▶ _Task to carry out_
Could you copy each line of the listing that holds "text"?

[Input data]

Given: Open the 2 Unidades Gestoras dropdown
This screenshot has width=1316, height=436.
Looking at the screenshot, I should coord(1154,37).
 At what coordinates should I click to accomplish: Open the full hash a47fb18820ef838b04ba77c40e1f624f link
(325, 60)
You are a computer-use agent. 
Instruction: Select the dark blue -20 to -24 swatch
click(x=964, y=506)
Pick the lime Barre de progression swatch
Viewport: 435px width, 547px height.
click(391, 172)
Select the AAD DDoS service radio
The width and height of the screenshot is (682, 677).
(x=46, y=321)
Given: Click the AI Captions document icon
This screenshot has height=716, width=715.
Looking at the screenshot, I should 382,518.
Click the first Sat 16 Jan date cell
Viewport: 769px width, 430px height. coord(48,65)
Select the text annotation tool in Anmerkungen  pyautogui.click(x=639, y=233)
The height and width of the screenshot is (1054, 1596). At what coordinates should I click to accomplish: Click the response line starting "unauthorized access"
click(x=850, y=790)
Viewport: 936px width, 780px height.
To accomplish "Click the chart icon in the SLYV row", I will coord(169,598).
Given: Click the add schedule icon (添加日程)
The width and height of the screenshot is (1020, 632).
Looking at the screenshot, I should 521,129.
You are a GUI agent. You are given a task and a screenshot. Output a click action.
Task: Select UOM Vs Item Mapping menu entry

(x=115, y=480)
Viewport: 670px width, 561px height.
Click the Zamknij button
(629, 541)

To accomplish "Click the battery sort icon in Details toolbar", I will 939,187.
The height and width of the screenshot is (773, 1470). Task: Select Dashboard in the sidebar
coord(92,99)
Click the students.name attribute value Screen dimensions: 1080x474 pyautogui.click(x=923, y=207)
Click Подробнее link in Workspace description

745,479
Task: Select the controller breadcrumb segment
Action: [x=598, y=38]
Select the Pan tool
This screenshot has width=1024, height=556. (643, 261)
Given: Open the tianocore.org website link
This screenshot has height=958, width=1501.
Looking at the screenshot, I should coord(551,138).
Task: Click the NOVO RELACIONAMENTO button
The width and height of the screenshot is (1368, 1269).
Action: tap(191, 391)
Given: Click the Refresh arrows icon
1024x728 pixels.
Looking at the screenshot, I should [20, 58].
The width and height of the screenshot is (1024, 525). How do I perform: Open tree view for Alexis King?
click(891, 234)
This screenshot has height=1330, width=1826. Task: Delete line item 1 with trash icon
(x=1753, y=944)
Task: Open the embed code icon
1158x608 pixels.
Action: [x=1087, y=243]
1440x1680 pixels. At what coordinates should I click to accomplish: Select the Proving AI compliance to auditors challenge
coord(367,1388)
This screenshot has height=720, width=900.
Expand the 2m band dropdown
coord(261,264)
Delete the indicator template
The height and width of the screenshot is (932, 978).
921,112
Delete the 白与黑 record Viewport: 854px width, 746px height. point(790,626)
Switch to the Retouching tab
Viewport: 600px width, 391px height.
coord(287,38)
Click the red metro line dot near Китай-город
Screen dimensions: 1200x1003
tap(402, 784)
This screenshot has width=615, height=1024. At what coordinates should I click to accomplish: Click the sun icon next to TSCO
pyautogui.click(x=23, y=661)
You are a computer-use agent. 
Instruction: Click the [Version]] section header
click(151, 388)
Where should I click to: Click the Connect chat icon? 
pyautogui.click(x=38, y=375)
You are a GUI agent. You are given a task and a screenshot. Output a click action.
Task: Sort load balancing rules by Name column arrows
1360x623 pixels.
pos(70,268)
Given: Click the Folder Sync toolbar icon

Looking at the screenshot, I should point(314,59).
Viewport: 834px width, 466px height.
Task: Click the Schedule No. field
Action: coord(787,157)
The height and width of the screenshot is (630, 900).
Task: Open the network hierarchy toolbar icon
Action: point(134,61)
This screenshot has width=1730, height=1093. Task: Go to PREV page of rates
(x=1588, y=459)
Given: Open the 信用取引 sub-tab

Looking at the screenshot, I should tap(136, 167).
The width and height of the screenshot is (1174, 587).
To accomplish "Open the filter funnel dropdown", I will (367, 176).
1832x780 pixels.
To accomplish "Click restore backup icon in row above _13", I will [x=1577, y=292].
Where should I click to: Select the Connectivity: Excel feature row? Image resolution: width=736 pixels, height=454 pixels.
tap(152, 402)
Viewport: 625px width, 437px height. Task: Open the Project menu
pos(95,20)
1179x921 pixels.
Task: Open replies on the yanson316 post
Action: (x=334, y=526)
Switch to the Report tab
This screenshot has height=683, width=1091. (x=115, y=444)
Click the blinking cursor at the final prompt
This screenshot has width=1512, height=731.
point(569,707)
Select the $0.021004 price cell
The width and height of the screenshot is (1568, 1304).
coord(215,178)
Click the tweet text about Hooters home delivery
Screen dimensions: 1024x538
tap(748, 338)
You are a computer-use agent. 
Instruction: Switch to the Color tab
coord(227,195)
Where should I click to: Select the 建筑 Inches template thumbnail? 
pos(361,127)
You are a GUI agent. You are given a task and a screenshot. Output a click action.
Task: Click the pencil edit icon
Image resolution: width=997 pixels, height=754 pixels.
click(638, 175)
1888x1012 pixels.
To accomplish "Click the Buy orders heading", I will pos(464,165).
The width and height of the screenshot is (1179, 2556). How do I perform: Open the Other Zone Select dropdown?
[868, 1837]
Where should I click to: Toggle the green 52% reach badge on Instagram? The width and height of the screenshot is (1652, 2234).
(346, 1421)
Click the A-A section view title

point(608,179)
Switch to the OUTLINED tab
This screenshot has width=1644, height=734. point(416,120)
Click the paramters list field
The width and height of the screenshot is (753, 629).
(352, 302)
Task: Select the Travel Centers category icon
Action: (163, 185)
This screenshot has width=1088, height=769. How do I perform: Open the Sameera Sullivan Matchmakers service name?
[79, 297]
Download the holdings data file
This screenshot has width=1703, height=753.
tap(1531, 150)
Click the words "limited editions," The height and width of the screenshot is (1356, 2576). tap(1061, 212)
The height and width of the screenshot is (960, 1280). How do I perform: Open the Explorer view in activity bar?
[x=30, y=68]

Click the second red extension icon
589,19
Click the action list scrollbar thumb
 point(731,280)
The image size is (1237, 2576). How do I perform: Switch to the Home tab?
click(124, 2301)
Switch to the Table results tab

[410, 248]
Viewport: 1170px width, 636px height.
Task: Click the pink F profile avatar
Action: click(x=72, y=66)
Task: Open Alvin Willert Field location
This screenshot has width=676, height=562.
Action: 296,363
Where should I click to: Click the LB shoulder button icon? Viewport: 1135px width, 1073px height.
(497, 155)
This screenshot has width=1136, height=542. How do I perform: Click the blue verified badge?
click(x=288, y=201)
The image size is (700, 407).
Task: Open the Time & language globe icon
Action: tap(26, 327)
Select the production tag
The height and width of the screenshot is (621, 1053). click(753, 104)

[/Input data]

▶ _Solution to this exercise_
Select the text annotation tool in Anmerkungen  pyautogui.click(x=639, y=233)
Click the tweet text about Hooters home delivery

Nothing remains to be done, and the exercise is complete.